Thursday, January 03, 2019

Why do organisations fail to achieve business agility?

Recently I was asked to participate in an Interview Series by Noopur Pathak of Innovation Roots, an Agile consultancy based in Bengaluru and several other cities. One of the questions she asked me was why organisations fail to achieve business agility.
Here's an excerpt from my reply.

 Do you want to be agile?

There are many more reasons organisation fail to become agile than there are to succeed, but the first question to ask organisations is what they want to achieve. Is business agility one of those things? Because if you are in a very stable situation and you have very stable business, agility isn’t necessarily on the priority list of what must be achieved.

On the other hand, nearly all organisations – including those in industries we consider most stable, where nothing seems to have changed in decades – face the disruption of new ways of doing business, and innovators entering into their markets. It means everybody must think about the need to change… the need to change fast. Remember: “It’s not the big fish that eat the small ones, it’s the fast that eat the slow!” If your organisation is slow, there is a good chance that your competitors or new entrants into the market will disrupt it and take market share.

So the first question is, “Is agility an aim for the organisation?” If it isn’t, you won’t achieve it. If you realise that you do need to become agile, there are still many reasons why you may fail.

A failure to plan

For example, you need to plan to become more agile (more able to respond rapidly to changing market conditions), and you need to invest in those plans. If you want to encourage innovation, you need to communicate that goal to staff and show how you will reward it. Traditional command and control approaches to managing business, and fixed long-term goals, won’t work, particularly if disruptors are already entering your market and introducing new ways of working more successfully than you are. You have to think about the way the organisation can empowers its staff, and allow them to think differently, to try new things in a safe-to-fail manner. That allows the organisation to discover different ways of working. Agility comes from the chosen strategy of an organisation, and from its leaders’ ability to communicate and encourage staff to implement that strategy.

It's not just IT

When people say the word “Agile”, they are often only thinking about it in the context of software development. That software is important to business agility is not in question. Software has “eaten the world,” it is the driver for business transformation, it is the foundation of digital solutions. The way you create software, and the way you plan, manage and finance software development is crucial if you want to achieve business agility. However, I encourage leadership teams to consider first why they want to achieve business agility, and what it involves in terms of the changes needed in their organisation. Then they can start planning, not only how it will change software development, but also every other area of the business. Each area, just like the software teams, must invest in new ways of doing business, must try multiple things to see what works; must act before knowing if it will work, learning from failures and exploiting successes. Rather than waiting for the fully developed ideas – the big up-front plans with every component costed and all outcomes forecast, the big implementation and the big-bang delivery – smaller steps and more learning on the journey is essential.

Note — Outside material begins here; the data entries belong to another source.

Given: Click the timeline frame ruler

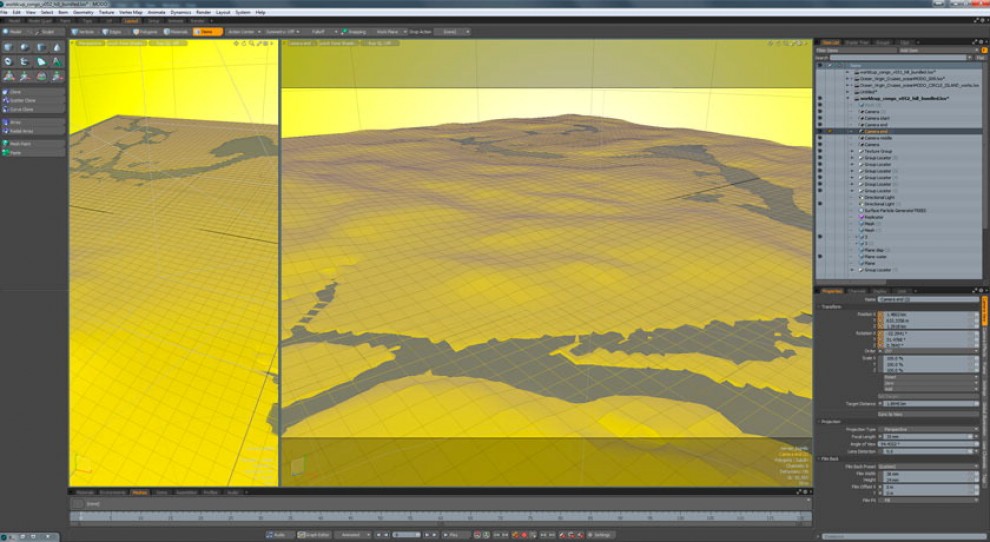Looking at the screenshot, I should [x=441, y=518].
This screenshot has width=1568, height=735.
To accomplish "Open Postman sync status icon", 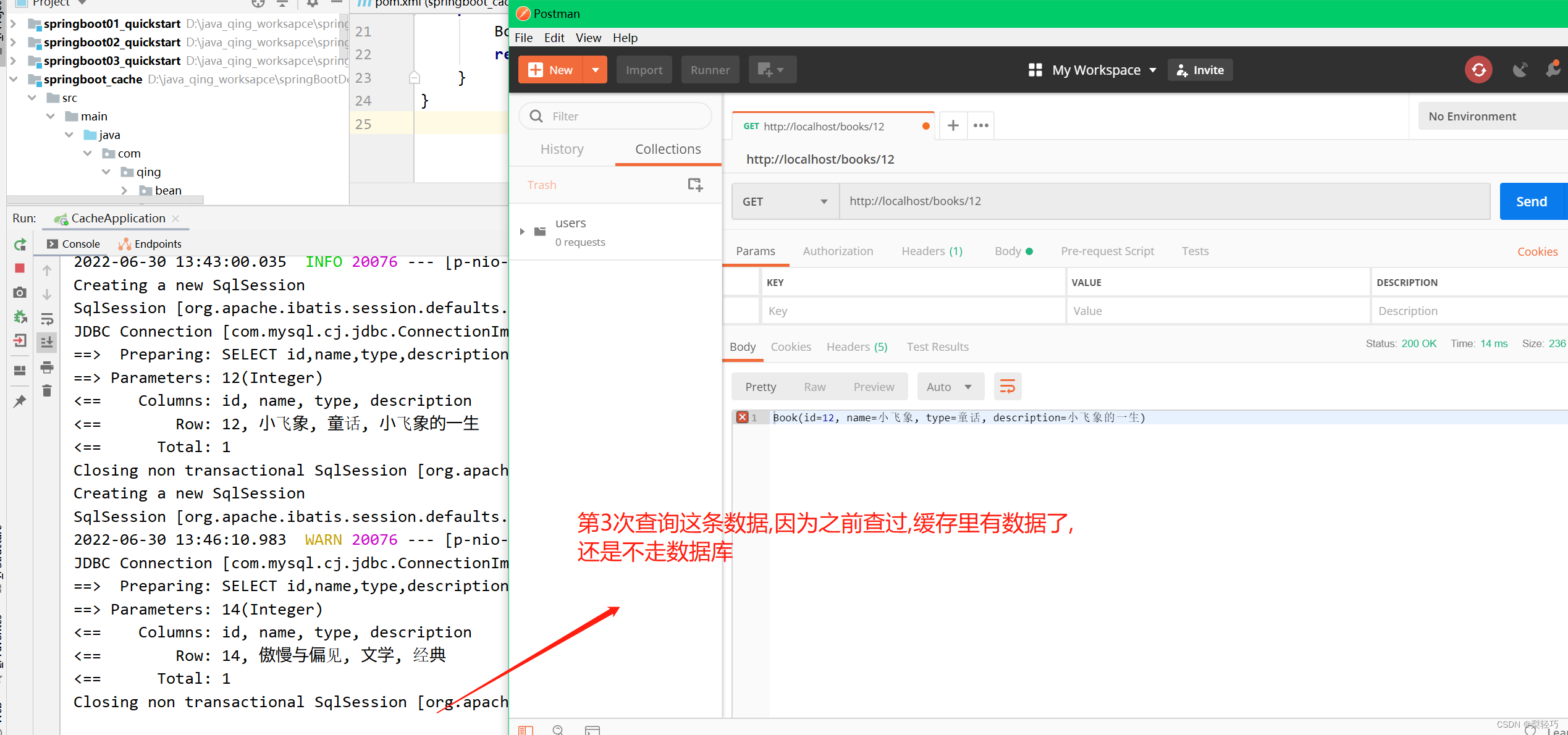I will (1478, 70).
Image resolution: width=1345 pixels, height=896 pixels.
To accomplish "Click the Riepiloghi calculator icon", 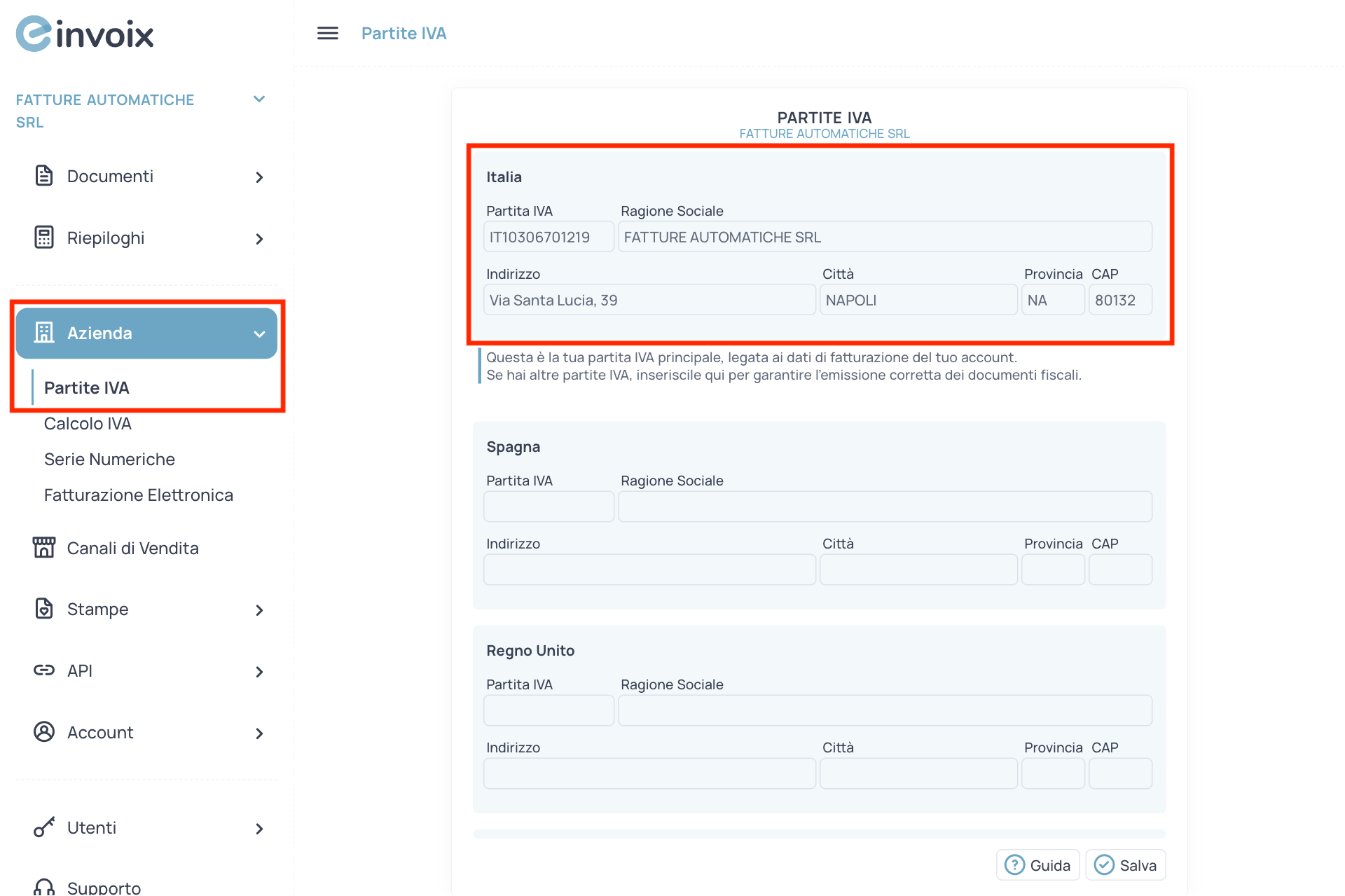I will [x=44, y=237].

These are strategies for moving faster than your competitors and ensuring survival in rapidly moving markets. That’s why business agility is important. It answers the existential question of how we survive in this rapidly changing world, where organisations can quickly discover they are no longer fit for the new competitive landscape.

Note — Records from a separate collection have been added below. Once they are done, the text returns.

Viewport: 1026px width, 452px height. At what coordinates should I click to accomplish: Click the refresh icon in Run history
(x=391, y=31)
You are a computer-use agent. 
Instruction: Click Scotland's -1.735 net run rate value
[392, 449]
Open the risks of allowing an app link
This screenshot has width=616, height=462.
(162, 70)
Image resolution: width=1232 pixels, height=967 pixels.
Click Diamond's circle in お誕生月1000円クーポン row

Back to some of the reasons for failure to achieve business agility:
  • Not wanting it
  • Wanting, but not planning for it
  • Planning, but not investing in it
  • Not seeing through the changes
  • Not dealing with the negative consequences of innovation in the organisation – not ensuring there is safety in both failed experiments, and successful ones that disrupt existing parts of the business. 

There is no formula

One other thing. People think there is some magic method or strategy or formula that makes organisations agile. There are principles to learn, but there is no formula. Applying those principles in the unique context of your business, your market and your people – and helping your people to innovate – is where business agility comes from.